● **WHAT THE TASK REQUIRES**: Only one stretch of the data below is wanted: the lines from the one with "Запомни (58, 45)" through the one with "Внеучебная работа (53, 381)", repeated exactly.

● **RECORDS SHOWN**:

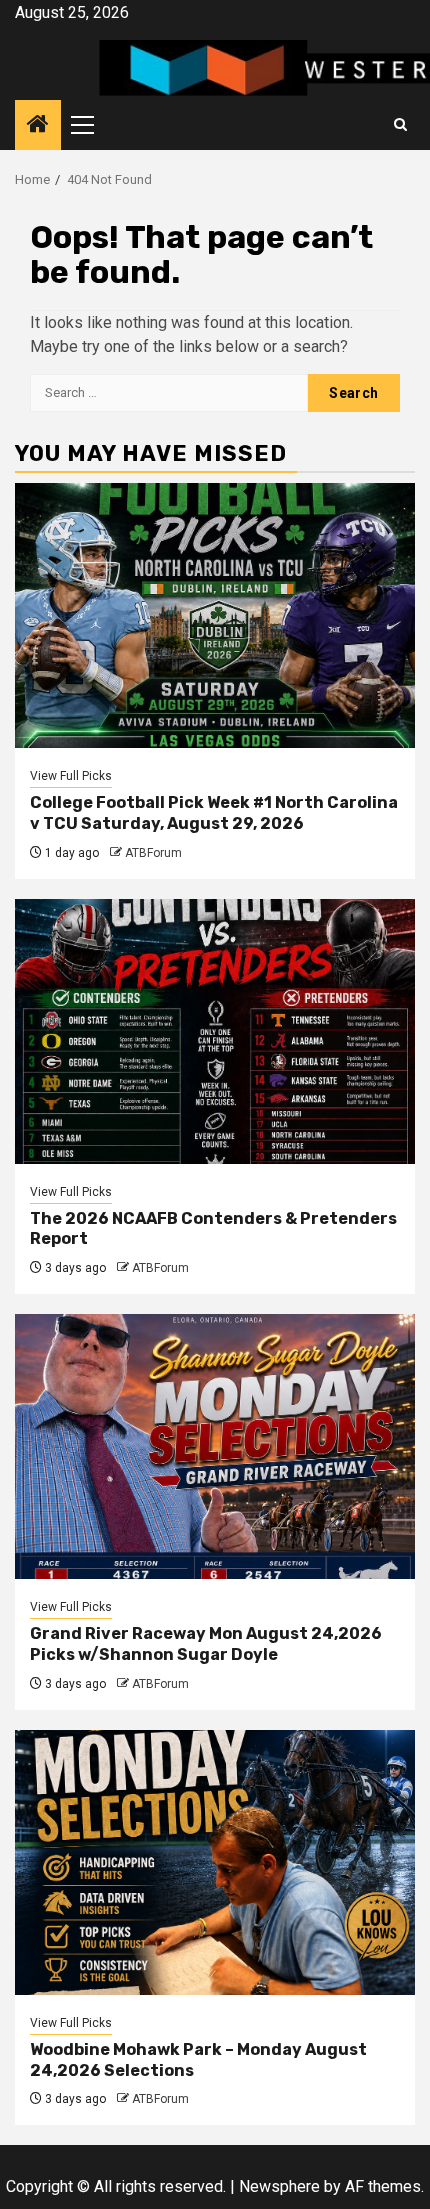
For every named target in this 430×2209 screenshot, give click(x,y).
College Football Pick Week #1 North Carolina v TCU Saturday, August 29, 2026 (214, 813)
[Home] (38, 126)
--
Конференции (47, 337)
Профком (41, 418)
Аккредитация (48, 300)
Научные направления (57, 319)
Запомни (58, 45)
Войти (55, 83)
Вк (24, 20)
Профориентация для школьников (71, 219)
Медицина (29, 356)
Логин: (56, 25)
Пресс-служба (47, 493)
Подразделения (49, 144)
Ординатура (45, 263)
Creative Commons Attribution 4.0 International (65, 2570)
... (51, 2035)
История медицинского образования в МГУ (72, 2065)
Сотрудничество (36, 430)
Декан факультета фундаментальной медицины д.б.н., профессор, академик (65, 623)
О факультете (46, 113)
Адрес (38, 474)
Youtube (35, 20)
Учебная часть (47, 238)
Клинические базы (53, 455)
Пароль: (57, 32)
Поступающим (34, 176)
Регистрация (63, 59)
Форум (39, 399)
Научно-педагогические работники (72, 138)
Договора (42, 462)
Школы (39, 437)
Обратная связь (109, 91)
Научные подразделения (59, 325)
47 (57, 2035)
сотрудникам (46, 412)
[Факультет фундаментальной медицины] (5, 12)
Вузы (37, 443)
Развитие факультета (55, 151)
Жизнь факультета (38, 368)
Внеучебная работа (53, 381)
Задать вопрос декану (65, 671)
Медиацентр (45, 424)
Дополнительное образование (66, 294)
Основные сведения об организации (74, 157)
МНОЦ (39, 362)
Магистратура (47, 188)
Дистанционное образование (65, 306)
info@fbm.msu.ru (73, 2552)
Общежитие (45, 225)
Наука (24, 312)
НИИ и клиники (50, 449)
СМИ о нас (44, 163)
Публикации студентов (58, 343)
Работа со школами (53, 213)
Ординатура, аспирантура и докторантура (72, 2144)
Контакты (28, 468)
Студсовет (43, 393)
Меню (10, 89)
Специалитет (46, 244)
==
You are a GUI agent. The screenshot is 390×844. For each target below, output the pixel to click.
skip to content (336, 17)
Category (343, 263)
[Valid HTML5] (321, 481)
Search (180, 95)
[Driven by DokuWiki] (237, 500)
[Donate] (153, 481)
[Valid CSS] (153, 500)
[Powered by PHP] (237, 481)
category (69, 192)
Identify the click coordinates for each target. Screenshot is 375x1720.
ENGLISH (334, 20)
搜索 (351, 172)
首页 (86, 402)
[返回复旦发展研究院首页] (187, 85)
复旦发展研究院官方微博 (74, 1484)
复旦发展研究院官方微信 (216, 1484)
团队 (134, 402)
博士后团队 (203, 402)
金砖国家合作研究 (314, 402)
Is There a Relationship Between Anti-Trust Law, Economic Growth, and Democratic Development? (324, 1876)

● **ANSWER BOX**:
Запомни (58, 45)
Войти (55, 83)
Вк (24, 20)
Профориентация для школьников (71, 219)
Медицина (29, 356)
Логин: (56, 25)
Пресс-служба (47, 493)
Подразделения (49, 144)
Ординатура (45, 263)
Creative Commons Attribution 4.0 International (65, 2570)
... (51, 2035)
История медицинского образования в МГУ (72, 2065)
Сотрудничество (36, 430)
Декан факультета фундаментальной медицины д.б.н., профессор, академик (65, 623)
О факультете (46, 113)
Адрес (38, 474)
Youtube (35, 20)
Учебная часть (47, 238)
Клинические базы (53, 455)
Пароль: (57, 32)
Поступающим (34, 176)
Регистрация (63, 59)
Форум (39, 399)
Научно-педагогические работники (72, 138)
Договора (42, 462)
Школы (39, 437)
Обратная связь (109, 91)
Научные подразделения (59, 325)
47 (57, 2035)
сотрудникам (46, 412)
[Факультет фундаментальной медицины] (5, 12)
Вузы (37, 443)
Развитие факультета (55, 151)
Жизнь факультета (38, 368)
Внеучебная работа (53, 381)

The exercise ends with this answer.